== The data ==

## begin

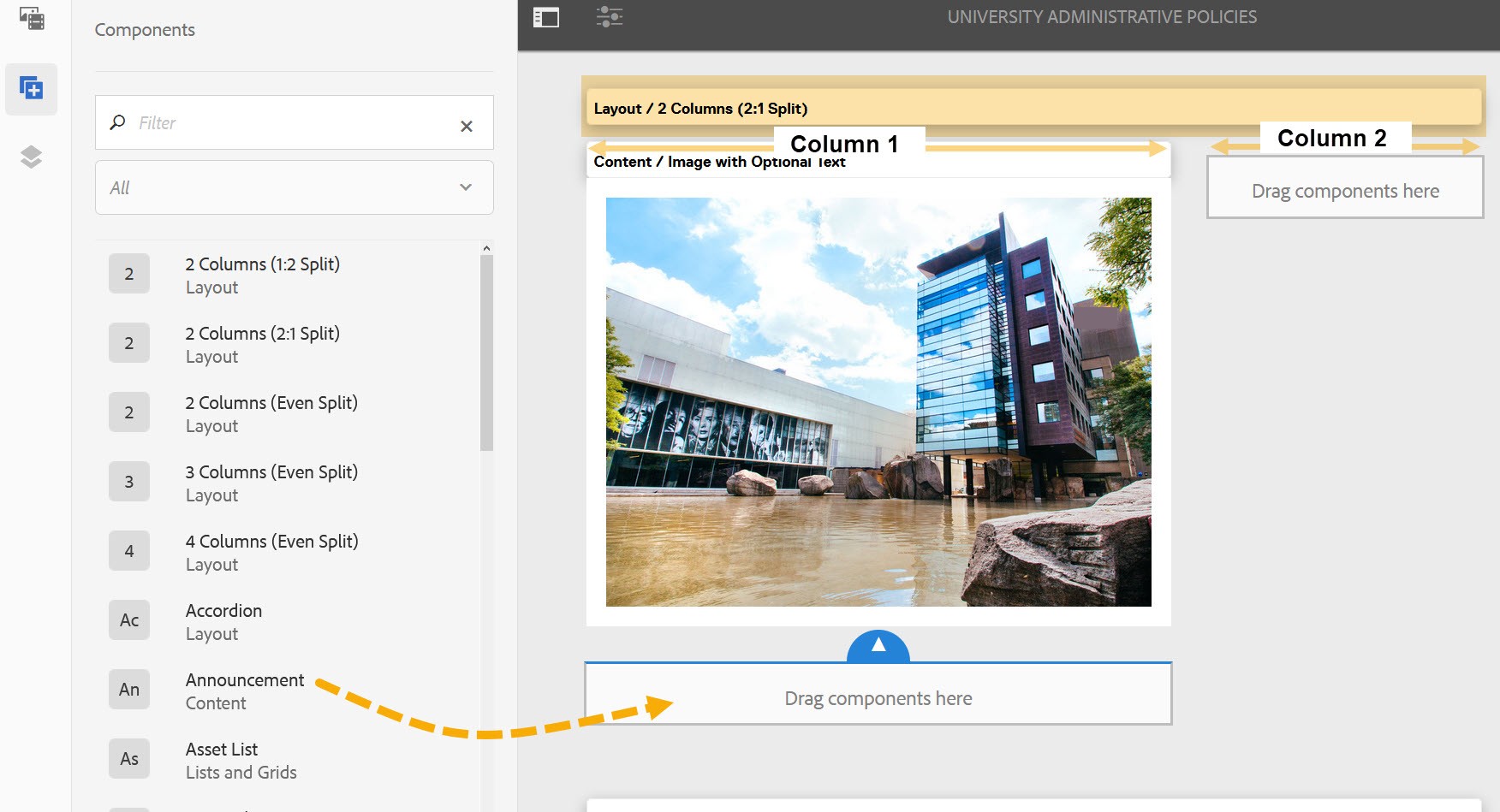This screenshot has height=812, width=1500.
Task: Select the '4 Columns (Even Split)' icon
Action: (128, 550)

## end
## begin

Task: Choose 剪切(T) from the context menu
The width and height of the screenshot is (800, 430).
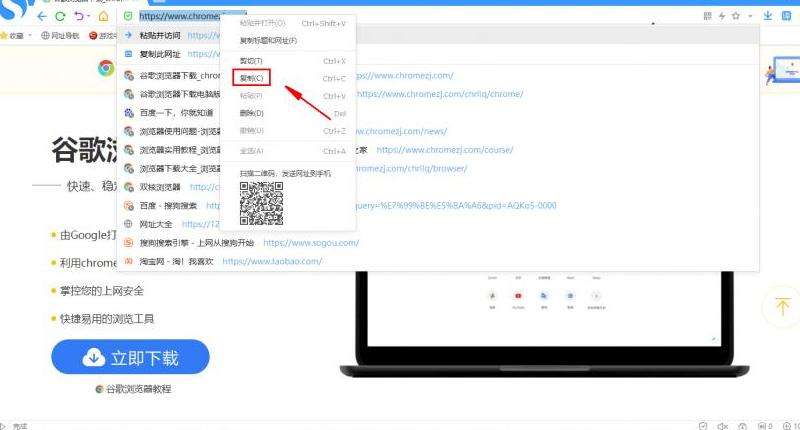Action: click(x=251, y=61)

## end
## begin

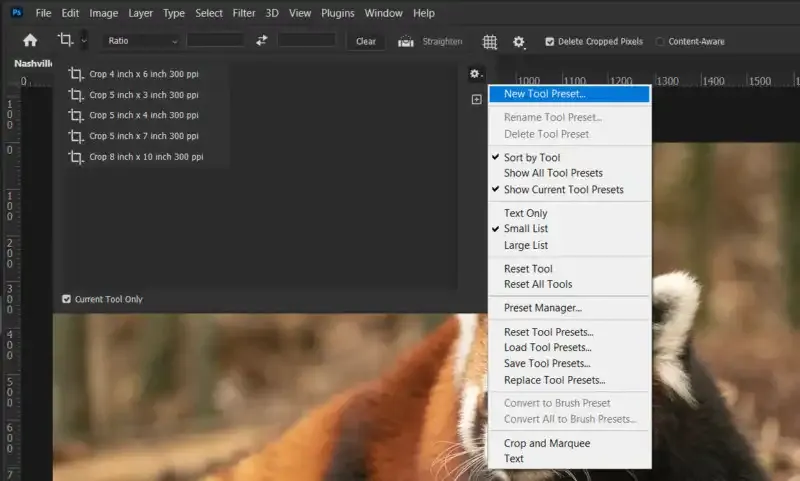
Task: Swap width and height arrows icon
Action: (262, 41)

## end

== Exercise requirements ==
Arrange the entries starting at the line containing "This screenshot has height=812, width=1500." and ending at the line containing "Action: (128, 550)" as a numbered list, skipping any blank lines. Leave the pictures out of your answer.

== Answer below ==
1. This screenshot has height=812, width=1500.
2. Task: Select the '4 Columns (Even Split)' icon
3. Action: (128, 550)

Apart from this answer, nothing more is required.